>> begin Information shown

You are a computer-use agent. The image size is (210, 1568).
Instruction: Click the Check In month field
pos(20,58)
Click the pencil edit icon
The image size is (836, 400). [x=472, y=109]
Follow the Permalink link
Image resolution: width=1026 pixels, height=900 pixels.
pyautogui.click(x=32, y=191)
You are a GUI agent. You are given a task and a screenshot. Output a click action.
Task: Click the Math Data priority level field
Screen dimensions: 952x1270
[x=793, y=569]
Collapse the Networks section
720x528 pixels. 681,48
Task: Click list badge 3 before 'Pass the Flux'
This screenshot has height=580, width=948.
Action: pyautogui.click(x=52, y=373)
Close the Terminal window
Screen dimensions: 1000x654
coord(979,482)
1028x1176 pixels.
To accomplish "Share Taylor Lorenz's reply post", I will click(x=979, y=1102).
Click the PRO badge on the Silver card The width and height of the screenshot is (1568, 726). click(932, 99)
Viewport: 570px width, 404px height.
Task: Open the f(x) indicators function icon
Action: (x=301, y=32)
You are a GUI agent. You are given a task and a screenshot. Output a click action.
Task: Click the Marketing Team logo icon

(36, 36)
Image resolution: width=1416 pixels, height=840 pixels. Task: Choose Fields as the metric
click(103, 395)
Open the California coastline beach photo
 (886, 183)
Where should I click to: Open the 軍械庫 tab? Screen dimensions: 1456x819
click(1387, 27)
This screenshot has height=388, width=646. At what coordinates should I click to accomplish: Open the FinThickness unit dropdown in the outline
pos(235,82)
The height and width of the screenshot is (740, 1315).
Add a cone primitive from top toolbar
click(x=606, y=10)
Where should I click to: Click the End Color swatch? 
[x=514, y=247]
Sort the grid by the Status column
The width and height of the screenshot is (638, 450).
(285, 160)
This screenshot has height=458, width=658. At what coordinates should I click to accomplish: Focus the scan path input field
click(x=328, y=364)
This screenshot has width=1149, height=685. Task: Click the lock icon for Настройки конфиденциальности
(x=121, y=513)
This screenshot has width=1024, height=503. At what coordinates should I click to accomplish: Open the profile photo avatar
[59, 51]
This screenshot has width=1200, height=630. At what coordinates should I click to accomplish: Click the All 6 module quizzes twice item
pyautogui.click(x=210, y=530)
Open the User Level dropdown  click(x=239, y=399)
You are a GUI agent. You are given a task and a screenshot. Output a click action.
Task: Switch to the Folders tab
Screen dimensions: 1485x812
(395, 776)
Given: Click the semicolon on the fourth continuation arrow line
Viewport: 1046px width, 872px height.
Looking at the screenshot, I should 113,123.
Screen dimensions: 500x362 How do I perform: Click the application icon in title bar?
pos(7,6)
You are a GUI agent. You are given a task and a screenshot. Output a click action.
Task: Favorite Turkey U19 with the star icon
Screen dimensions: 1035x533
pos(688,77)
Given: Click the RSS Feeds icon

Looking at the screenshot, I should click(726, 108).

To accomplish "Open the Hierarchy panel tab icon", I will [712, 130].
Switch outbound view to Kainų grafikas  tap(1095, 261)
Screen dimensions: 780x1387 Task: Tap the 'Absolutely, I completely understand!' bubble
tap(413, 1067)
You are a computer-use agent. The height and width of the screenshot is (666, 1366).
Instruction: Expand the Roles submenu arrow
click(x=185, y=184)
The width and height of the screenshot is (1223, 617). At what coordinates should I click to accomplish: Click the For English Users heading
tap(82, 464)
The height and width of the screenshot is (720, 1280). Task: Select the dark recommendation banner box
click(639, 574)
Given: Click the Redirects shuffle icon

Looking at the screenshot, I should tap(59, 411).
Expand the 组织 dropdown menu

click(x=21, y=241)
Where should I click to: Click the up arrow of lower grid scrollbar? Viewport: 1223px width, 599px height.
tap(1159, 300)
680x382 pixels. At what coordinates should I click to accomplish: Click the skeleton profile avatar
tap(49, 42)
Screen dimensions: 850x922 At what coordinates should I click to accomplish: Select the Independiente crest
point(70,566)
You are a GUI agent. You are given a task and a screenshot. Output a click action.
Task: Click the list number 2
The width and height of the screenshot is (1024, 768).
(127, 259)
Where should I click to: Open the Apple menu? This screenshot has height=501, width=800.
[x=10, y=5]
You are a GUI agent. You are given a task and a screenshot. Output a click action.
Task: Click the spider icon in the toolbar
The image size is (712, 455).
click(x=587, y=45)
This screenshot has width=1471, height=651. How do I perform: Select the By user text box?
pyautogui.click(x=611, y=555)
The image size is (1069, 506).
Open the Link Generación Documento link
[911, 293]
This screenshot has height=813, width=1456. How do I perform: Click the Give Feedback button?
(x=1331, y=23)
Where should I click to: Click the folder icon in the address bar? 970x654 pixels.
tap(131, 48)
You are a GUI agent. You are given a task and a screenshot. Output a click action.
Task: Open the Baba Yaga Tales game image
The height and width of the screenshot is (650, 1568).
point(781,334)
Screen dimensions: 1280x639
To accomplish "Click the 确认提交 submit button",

>> end Information shown

→ **To be done**: Reproduce the data above without changes, starting at the line that contains "Given: Click the RSS Feeds icon" and stopping after the line that contains "click(x=21, y=241)".

→ **Solved exercise**:
Given: Click the RSS Feeds icon

Looking at the screenshot, I should click(726, 108).

To accomplish "Open the Hierarchy panel tab icon", I will [712, 130].
Switch outbound view to Kainų grafikas  tap(1095, 261)
Screen dimensions: 780x1387 Task: Tap the 'Absolutely, I completely understand!' bubble
tap(413, 1067)
You are a computer-use agent. The height and width of the screenshot is (666, 1366).
Instruction: Expand the Roles submenu arrow
click(x=185, y=184)
The width and height of the screenshot is (1223, 617). At what coordinates should I click to accomplish: Click the For English Users heading
tap(82, 464)
The height and width of the screenshot is (720, 1280). Task: Select the dark recommendation banner box
click(639, 574)
Given: Click the Redirects shuffle icon

Looking at the screenshot, I should tap(59, 411).
Expand the 组织 dropdown menu

click(x=21, y=241)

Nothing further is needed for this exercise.